Stored data
++++++++++++++++++++

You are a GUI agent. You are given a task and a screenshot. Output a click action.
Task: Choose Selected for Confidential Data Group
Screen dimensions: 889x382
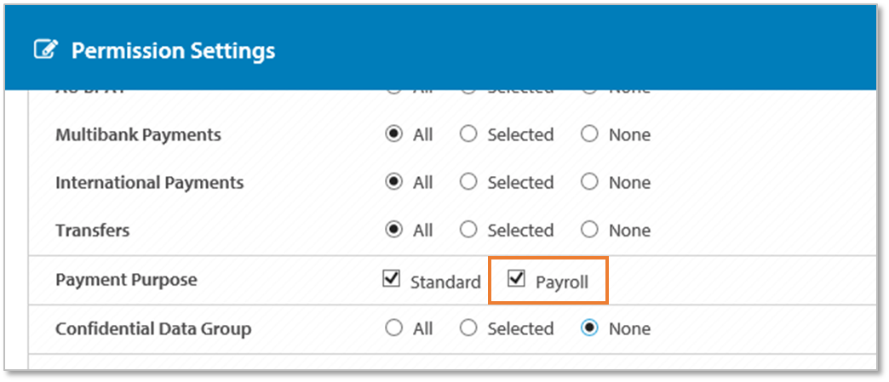(x=468, y=328)
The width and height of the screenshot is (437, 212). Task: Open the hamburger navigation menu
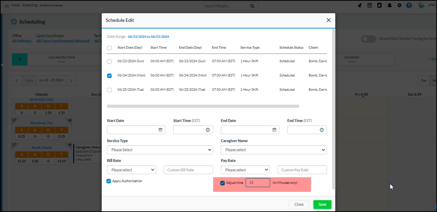click(7, 6)
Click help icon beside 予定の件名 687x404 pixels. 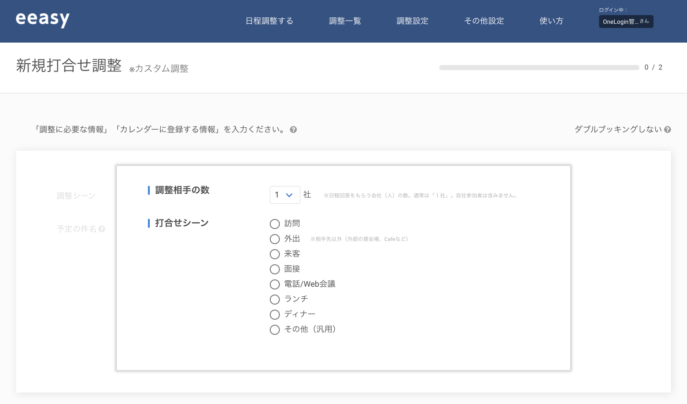pyautogui.click(x=102, y=229)
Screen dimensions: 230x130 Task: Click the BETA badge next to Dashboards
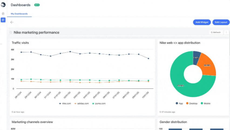pos(37,5)
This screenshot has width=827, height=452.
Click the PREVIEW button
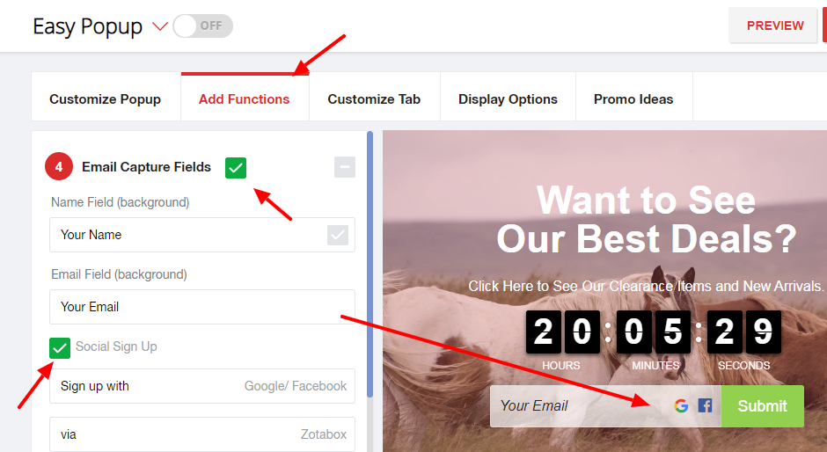click(775, 26)
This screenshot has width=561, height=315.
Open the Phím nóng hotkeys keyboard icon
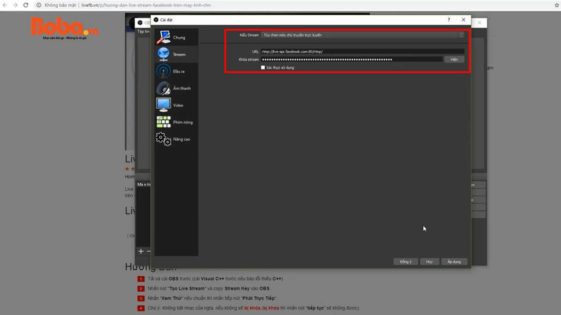click(163, 122)
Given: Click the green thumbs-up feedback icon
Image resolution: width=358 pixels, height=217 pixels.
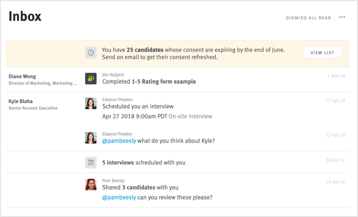Looking at the screenshot, I should [x=91, y=79].
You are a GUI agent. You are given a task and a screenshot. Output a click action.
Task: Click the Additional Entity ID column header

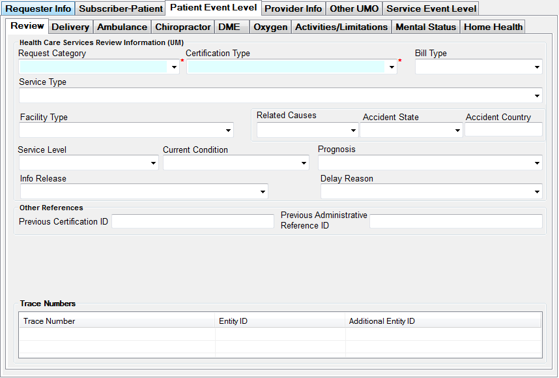pyautogui.click(x=443, y=321)
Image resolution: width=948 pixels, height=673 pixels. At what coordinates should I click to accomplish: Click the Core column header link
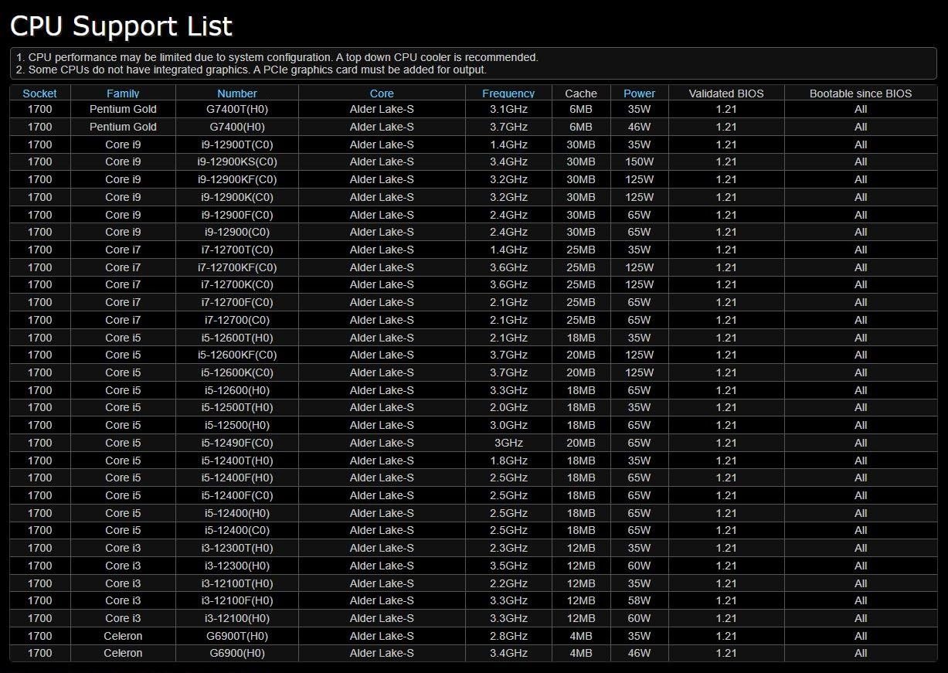tap(382, 93)
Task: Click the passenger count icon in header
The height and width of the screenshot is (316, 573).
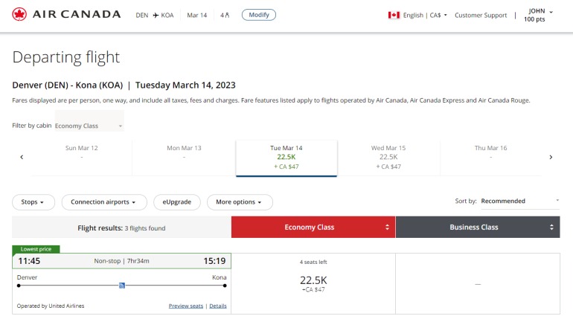Action: coord(225,15)
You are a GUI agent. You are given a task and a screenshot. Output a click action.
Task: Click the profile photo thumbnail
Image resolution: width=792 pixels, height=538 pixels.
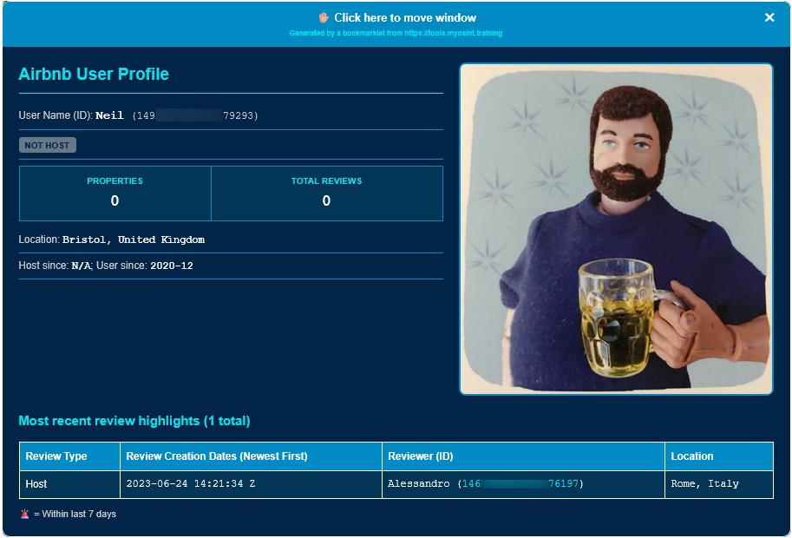tap(616, 229)
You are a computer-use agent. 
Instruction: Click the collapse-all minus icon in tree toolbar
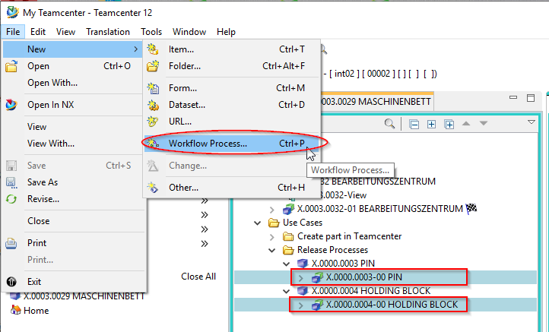tap(414, 124)
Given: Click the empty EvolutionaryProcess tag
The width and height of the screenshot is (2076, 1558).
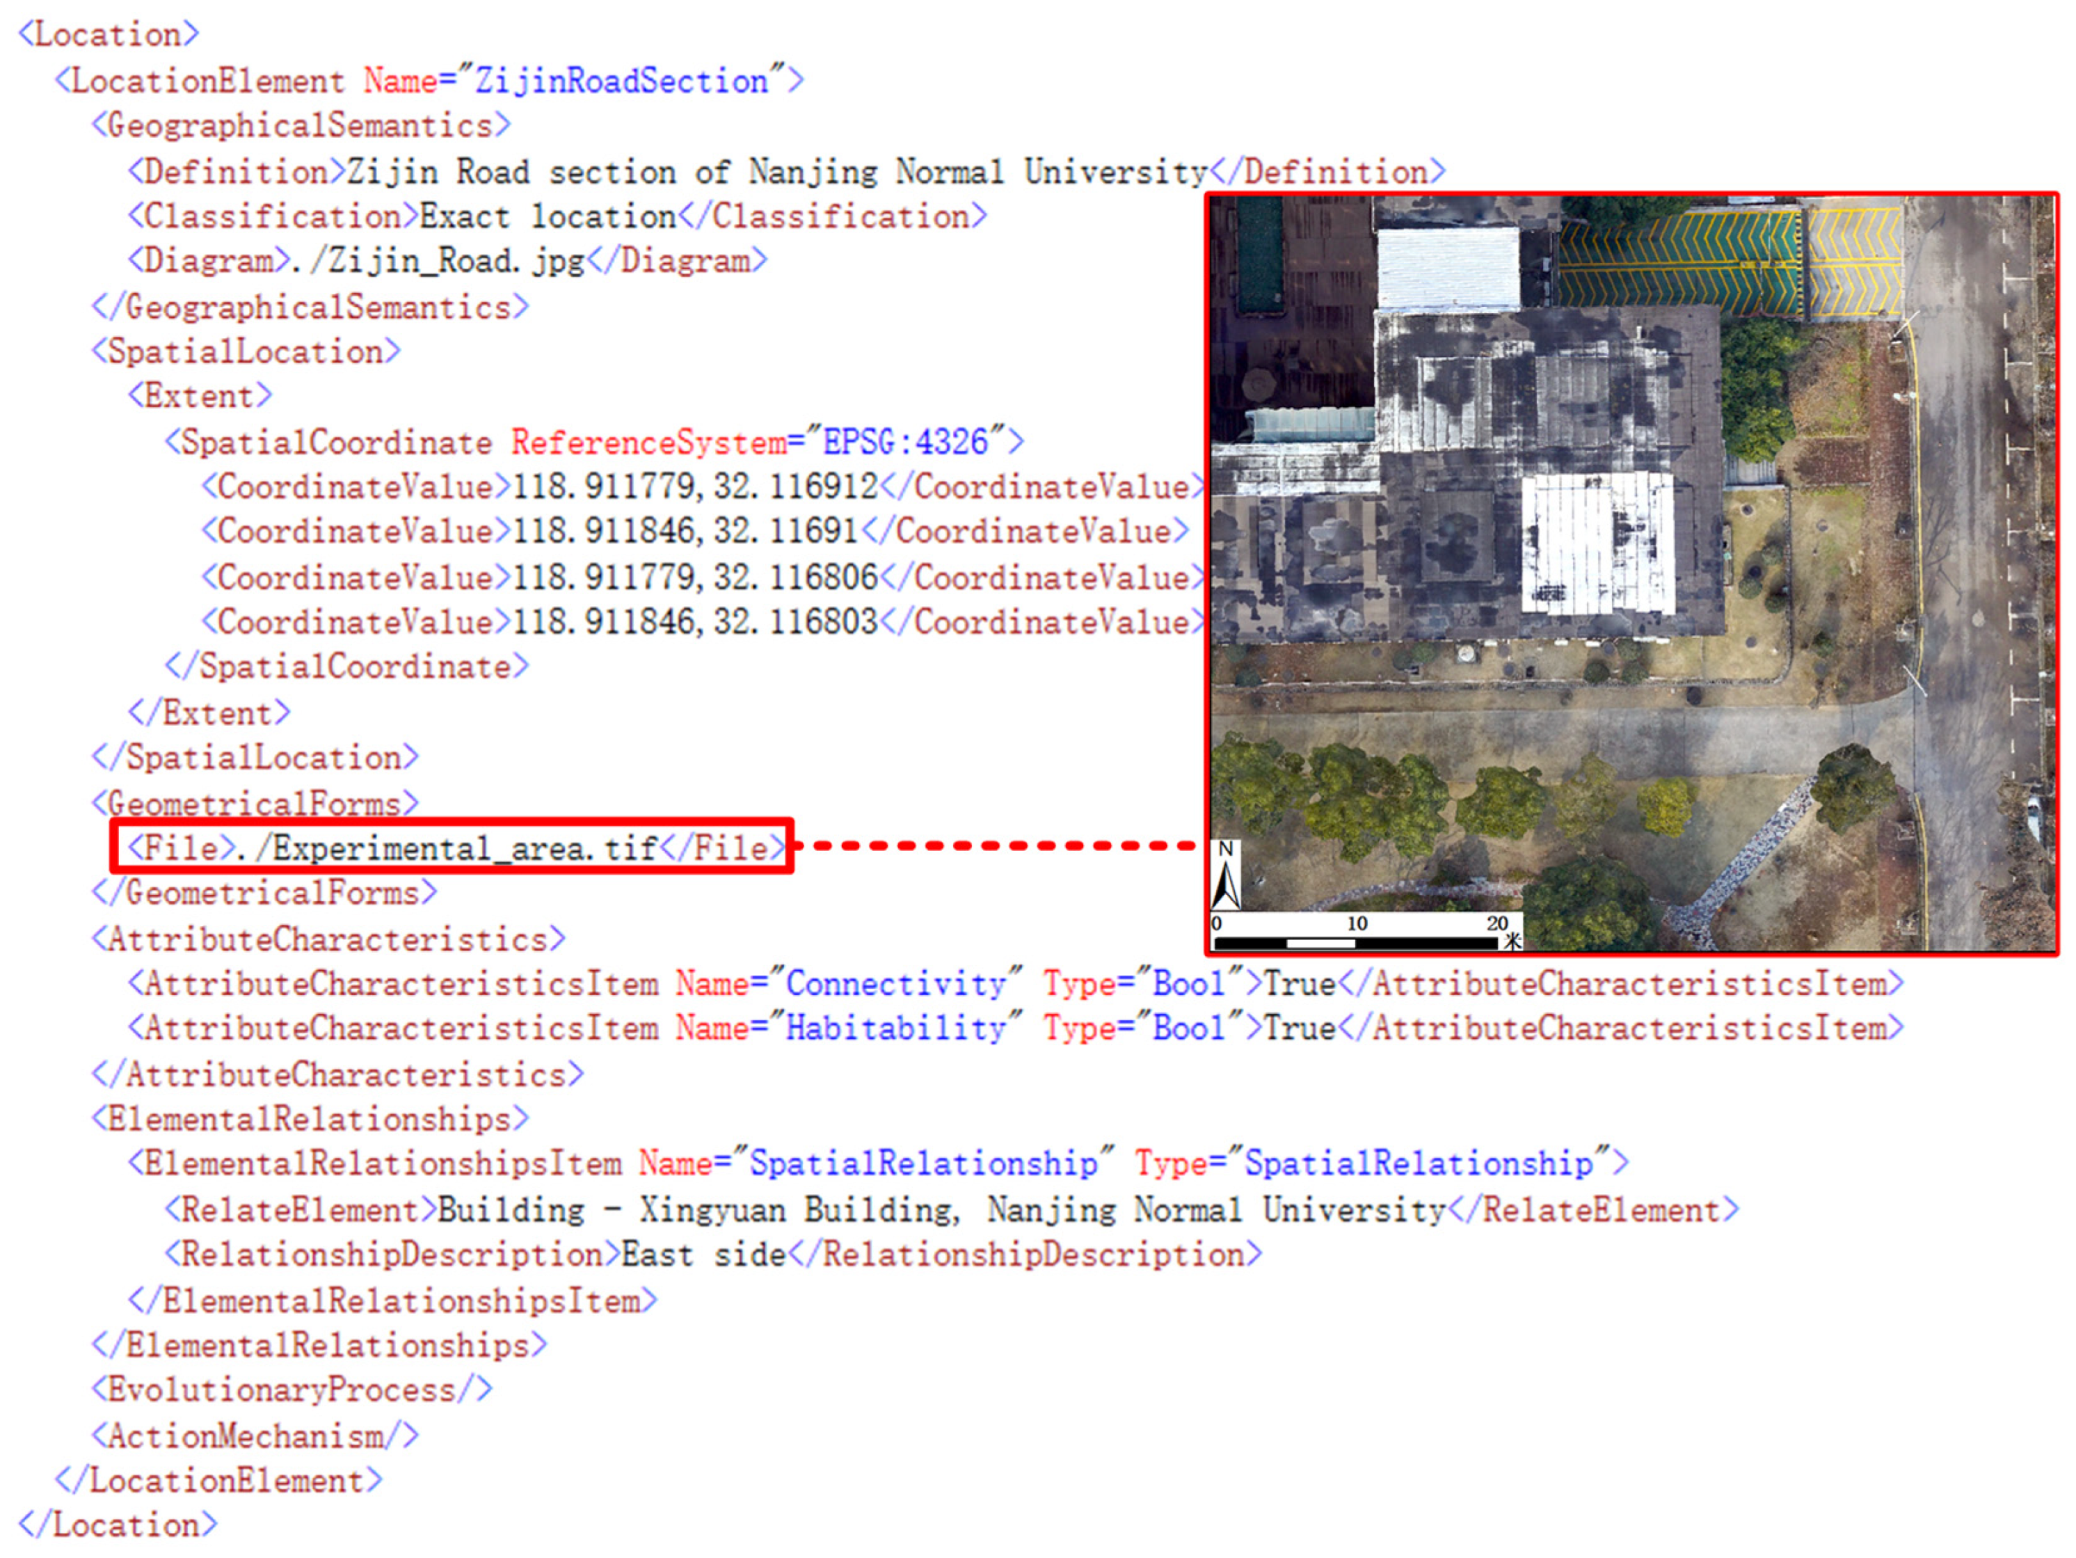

++++++++++++++++++++

= REQUIREMENT =
Could you write out exactly the lines of the data above that run from the one holding "Task: Click the Additional" to the one holding "Task: Click the profile photo thumbnail", with both ends in and all pictures out?

= REPLY TO THE TASK =
Task: Click the Additional Entity ID column header

pyautogui.click(x=443, y=321)
Image resolution: width=948 pixels, height=673 pixels. At what coordinates should I click to accomplish: Click the Core column header link
tap(382, 93)
Task: Click the passenger count icon in header
The height and width of the screenshot is (316, 573).
Action: coord(225,15)
You are a GUI agent. You are given a task and a screenshot. Output a click action.
Task: Click the profile photo thumbnail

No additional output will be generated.